Richmond Hill Mayor Dave Barrow said council received a letter from the Ministry of Finance on Nov. 28 which informed them that their town had been identified as one of the next possible homes to a cannabis shop once marijuana becomes legalized in July 2018.
Barrow said he and his councillors were taken aback by the letter, given that it appeared the government had chosen the town definitively despite asking them what they thought about the offer.
“We sat at council and decided as a group of people that if they’re asking what we think of it, we’ll tell them that we’re not a willing host,” Barrow told CP24 on Thursday.
“That was our first reaction – that we’d prefer not to have one in the town of Richmond Hill.”
He said the town recognizes that legalization is “well on the path” forward in Canada but they're concerned with the lack of details in the legislation regarding municipalities.
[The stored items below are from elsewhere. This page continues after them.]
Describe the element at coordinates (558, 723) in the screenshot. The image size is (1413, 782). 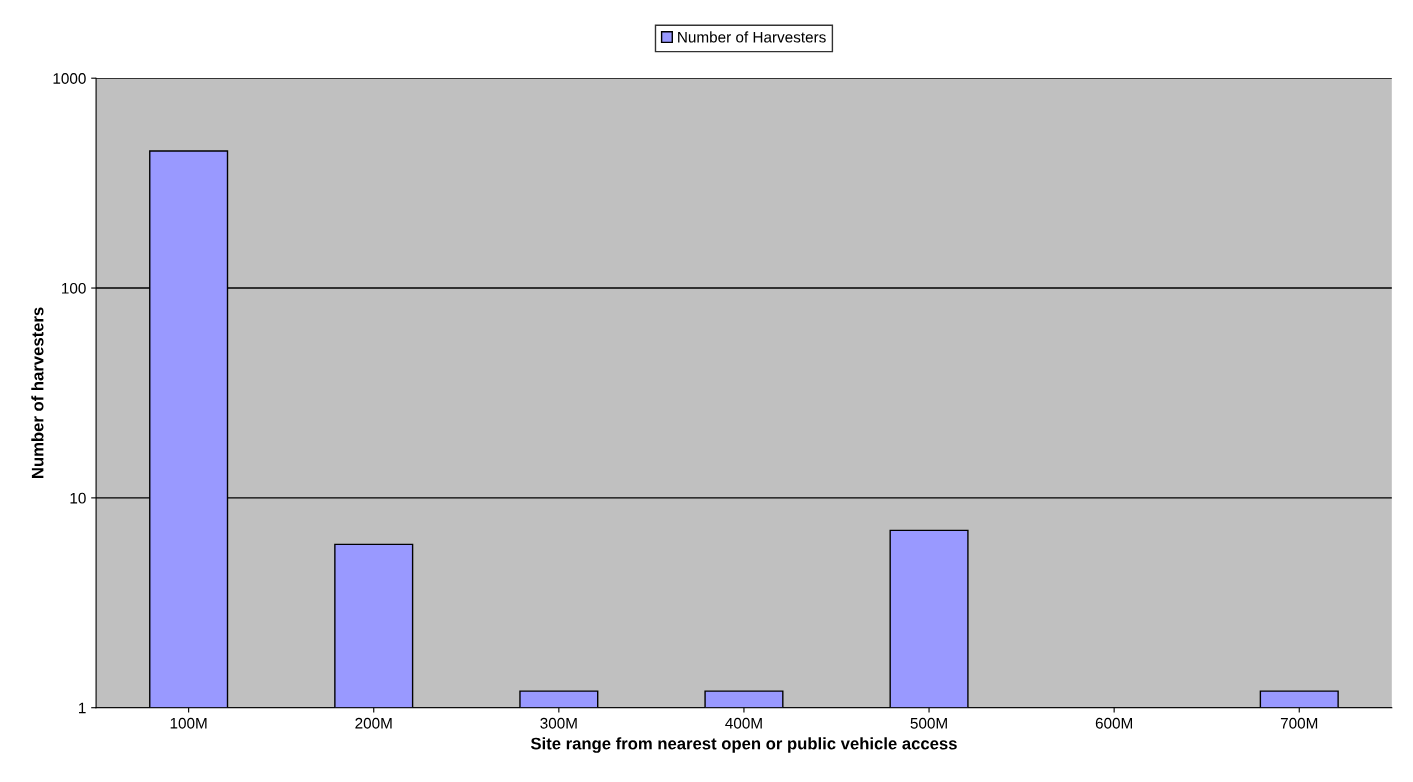
I see `x-tick-label: 300M` at that location.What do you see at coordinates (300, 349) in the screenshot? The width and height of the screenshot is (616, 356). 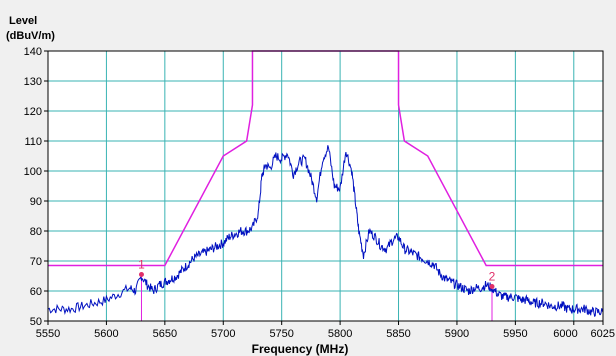 I see `x-axis-label: Frequency (MHz)` at bounding box center [300, 349].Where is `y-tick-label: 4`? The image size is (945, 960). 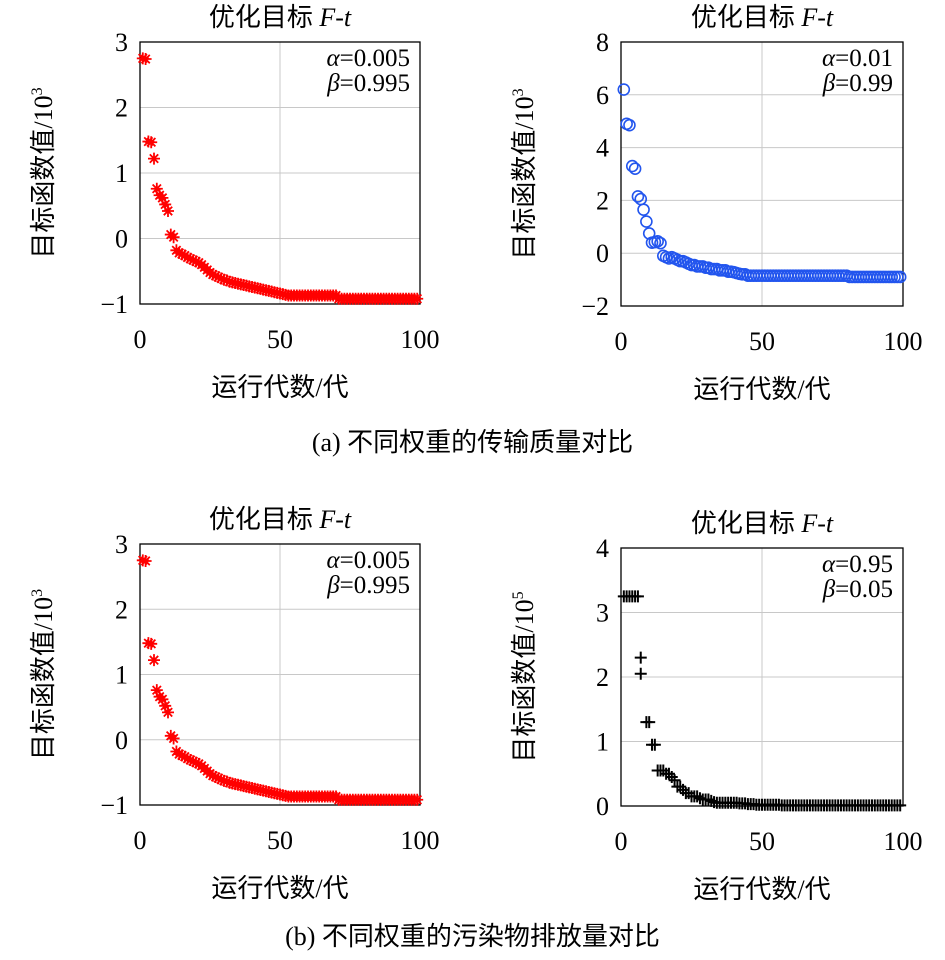
y-tick-label: 4 is located at coordinates (602, 548).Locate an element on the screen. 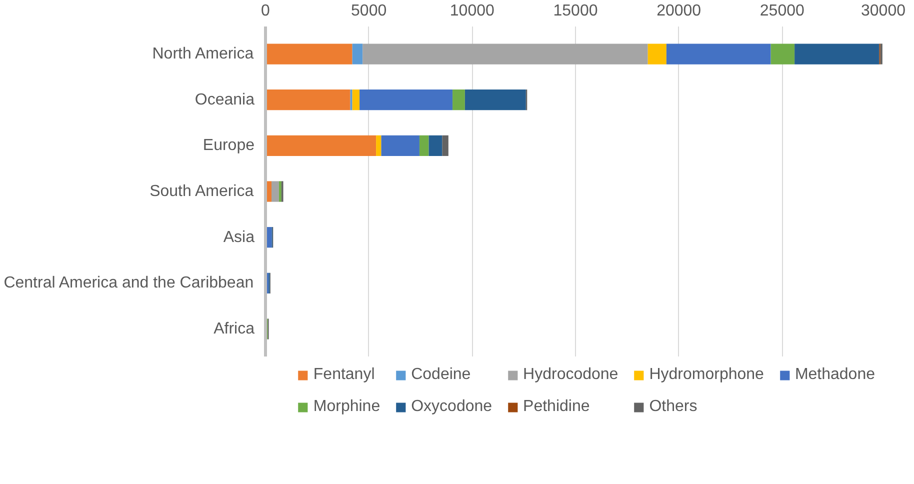  x-tick-label: 20000 is located at coordinates (679, 11).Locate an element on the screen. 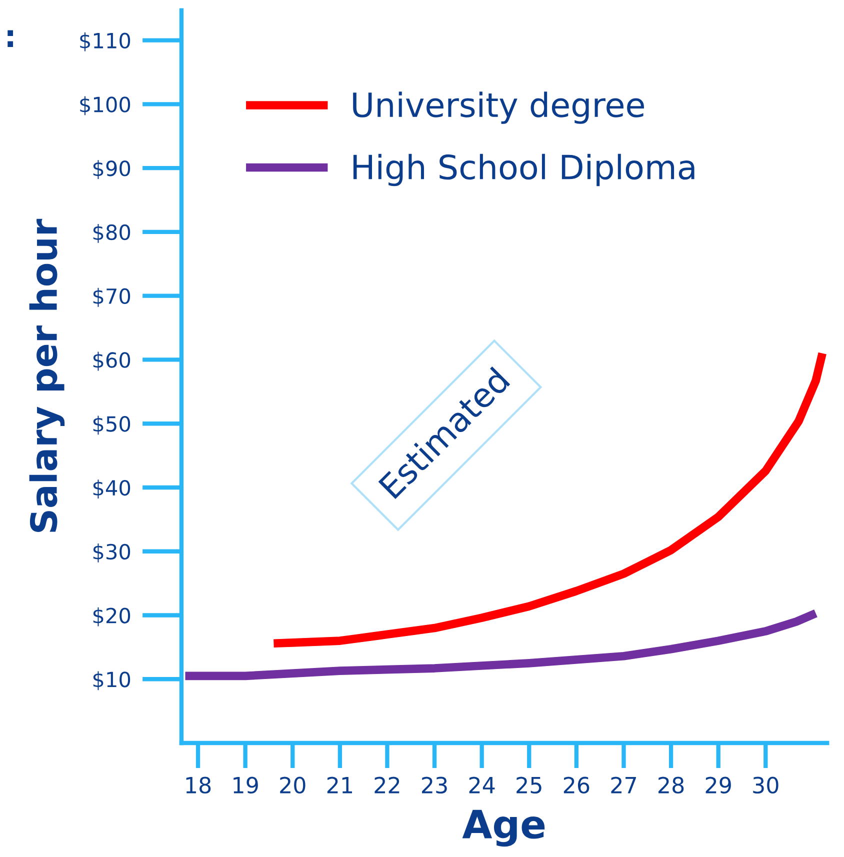 The image size is (844, 857). x-tick-label: 23 is located at coordinates (434, 785).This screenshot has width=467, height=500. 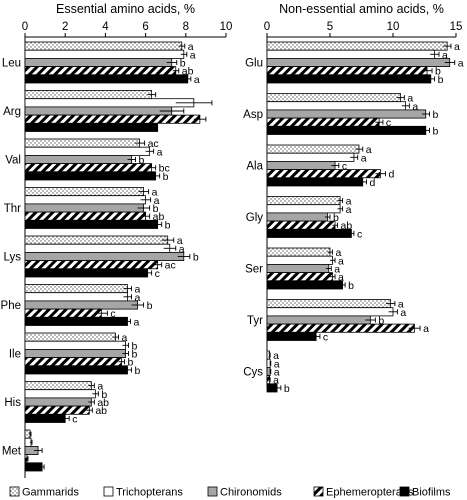 What do you see at coordinates (391, 175) in the screenshot?
I see `nonessential-ala-ephemeropterans-sig-label: d` at bounding box center [391, 175].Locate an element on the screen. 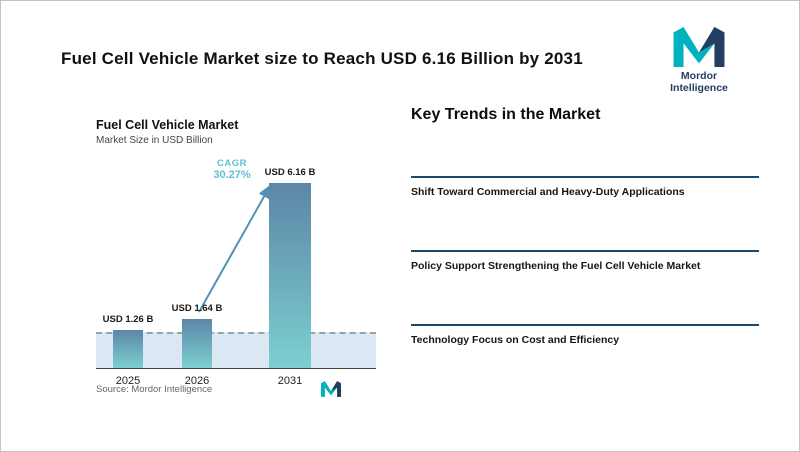 This screenshot has height=452, width=800. trend-label: Technology Focus on Cost and Efficiency is located at coordinates (516, 340).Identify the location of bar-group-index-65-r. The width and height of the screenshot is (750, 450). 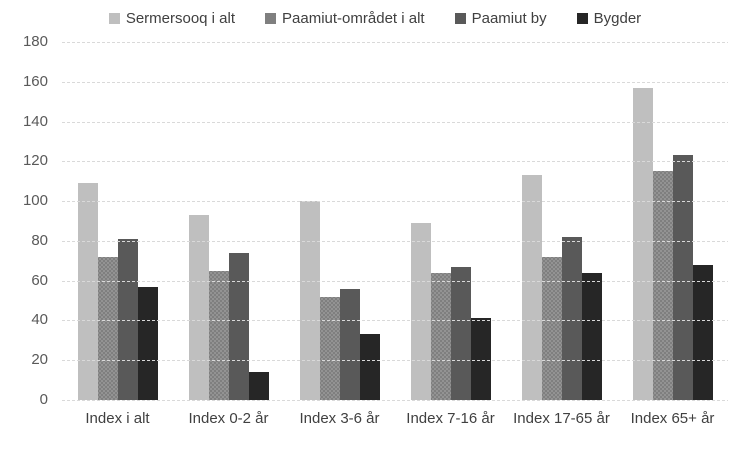
(672, 221).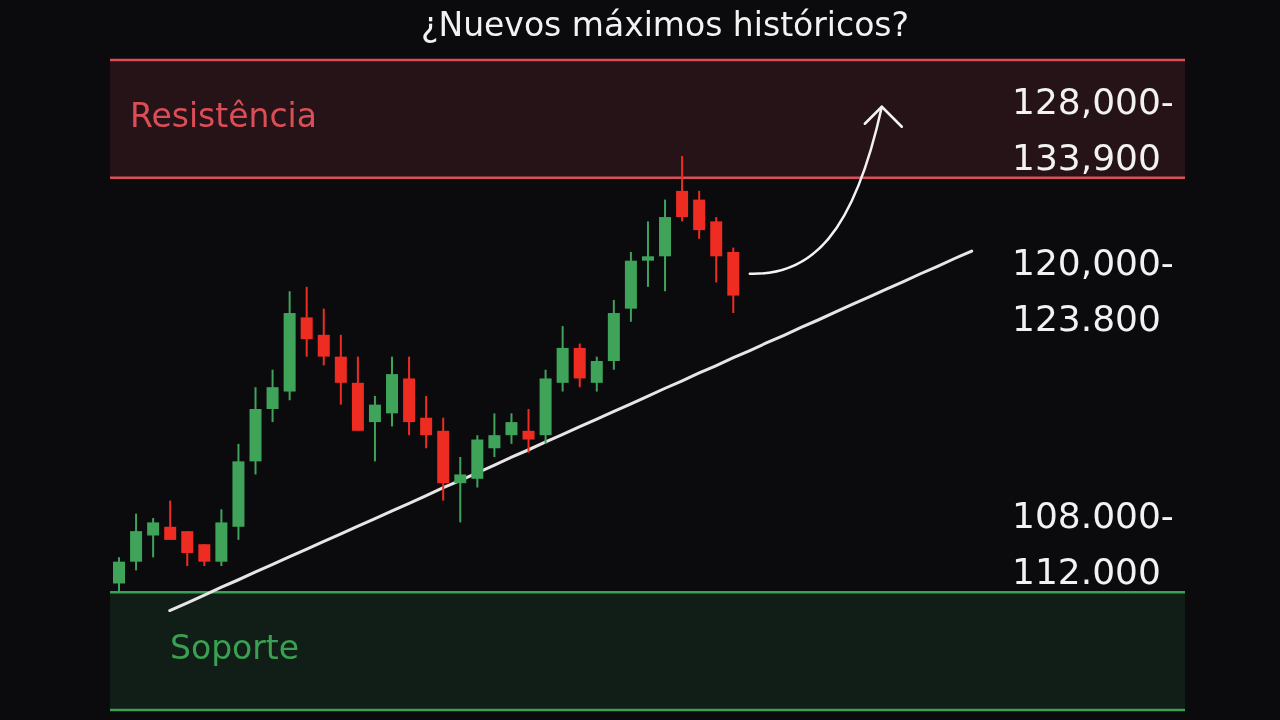 Image resolution: width=1280 pixels, height=720 pixels. Describe the element at coordinates (1093, 543) in the screenshot. I see `annotation: 108.000-112.000` at that location.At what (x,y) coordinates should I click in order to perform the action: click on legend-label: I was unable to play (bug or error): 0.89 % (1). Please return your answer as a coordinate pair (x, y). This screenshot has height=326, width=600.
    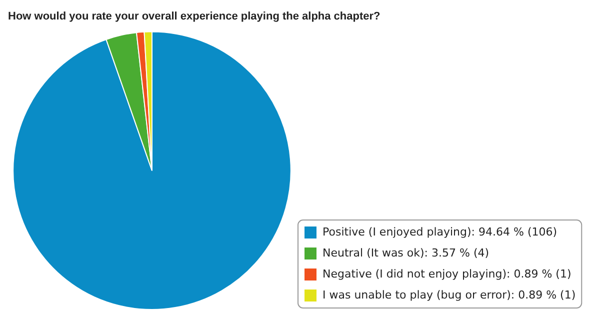
    Looking at the image, I should click on (449, 295).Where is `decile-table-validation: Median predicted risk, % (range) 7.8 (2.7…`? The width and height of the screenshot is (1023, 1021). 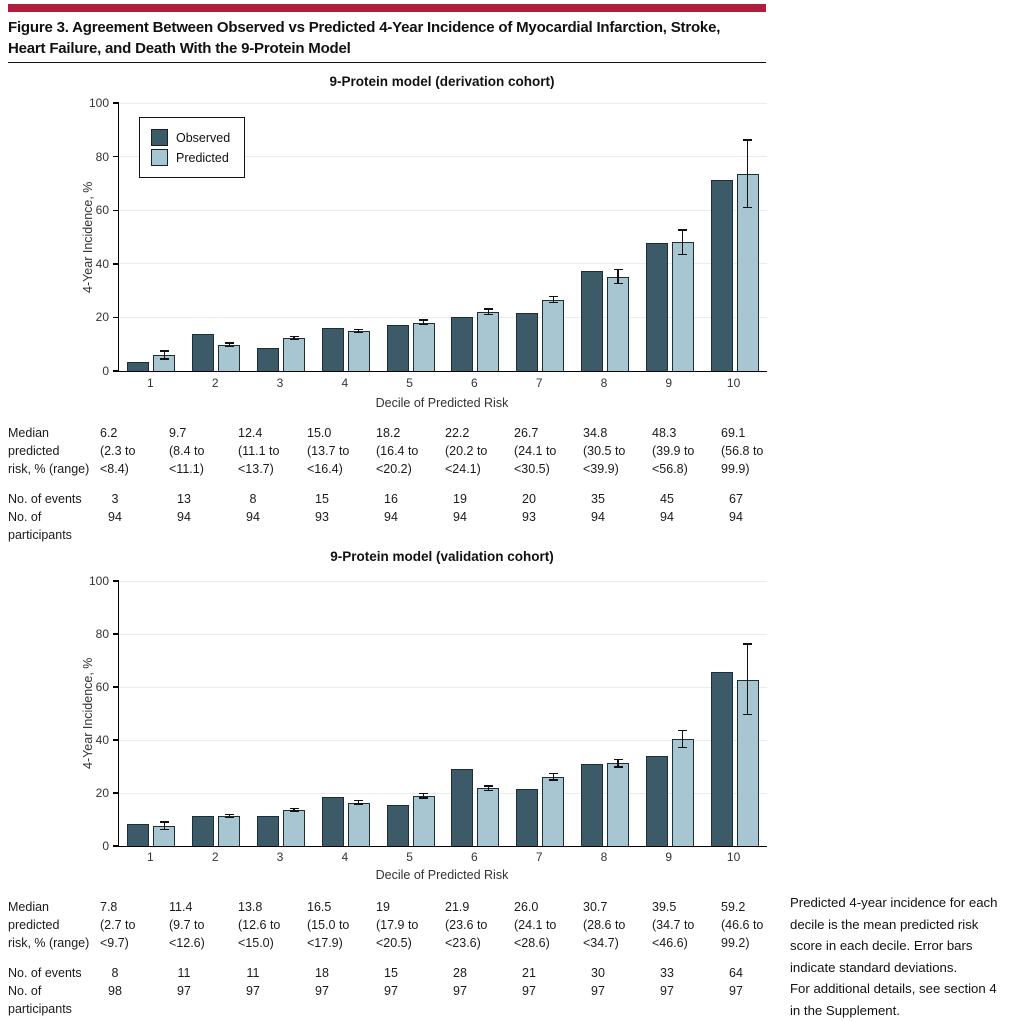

“Quite frankly, we don’t know how it works. The process coming down, I don’t know how it works. I don’t know how they choose sites. I’m assuming they’re not near schools or any place that would entice young people to come in, but I don’t know,” he said. “I think that’s an issue we’re dealing with, the fact we don’t know what’s happening, we don’t know how it’s going to be dealt with.”
One of the key concerns raised by councilors at the meeting this week – where they voted unanimously in favour of telling the province that they’re not a “willing host” – was policing.
According to Barrow, the Chief of Police for York Region has pegged the minimum cost to regulate and enforce the changes at around $3 million.
“Policing alone is a cost no one has discussed how it’s going to be paid,” he said.
Barrow’s concerns have also been echoed by Markham Mayor Frank Scarpitti.
“They asked me as the mayor of Markham what was my opinion about being in the first round of retail stores and I said that we still have a lot of unanswered questions, things about community safety, things about the impact to families and children,” he said.
“At least they’re talking to us but I expressed that we really don’t want to be the first. We want to see how these retail outlets will operate in a community.”
Neither Richmond Hill nor Markham made the province’s original list of 14 cities that will host the first round of pot stores in July of 2018.
Eventually, the province intends to sell pot in up to 150 stores run by the Liquor Control Board of Ontario to people 19 and older.
Barrow said the town’s current answer of “no” may actually translate to a “not yet.”
“This has nothing to do with medical marijuana, we understand how that works. This is recreational and quite frankly we don’t know how it works,” he said.
“If they want to push it to 2019 or 2020 after they’ve got a few up and running and all the kinks are out of it then yes, we can look at it again but right now we’re not interested in being the one that’s tested.”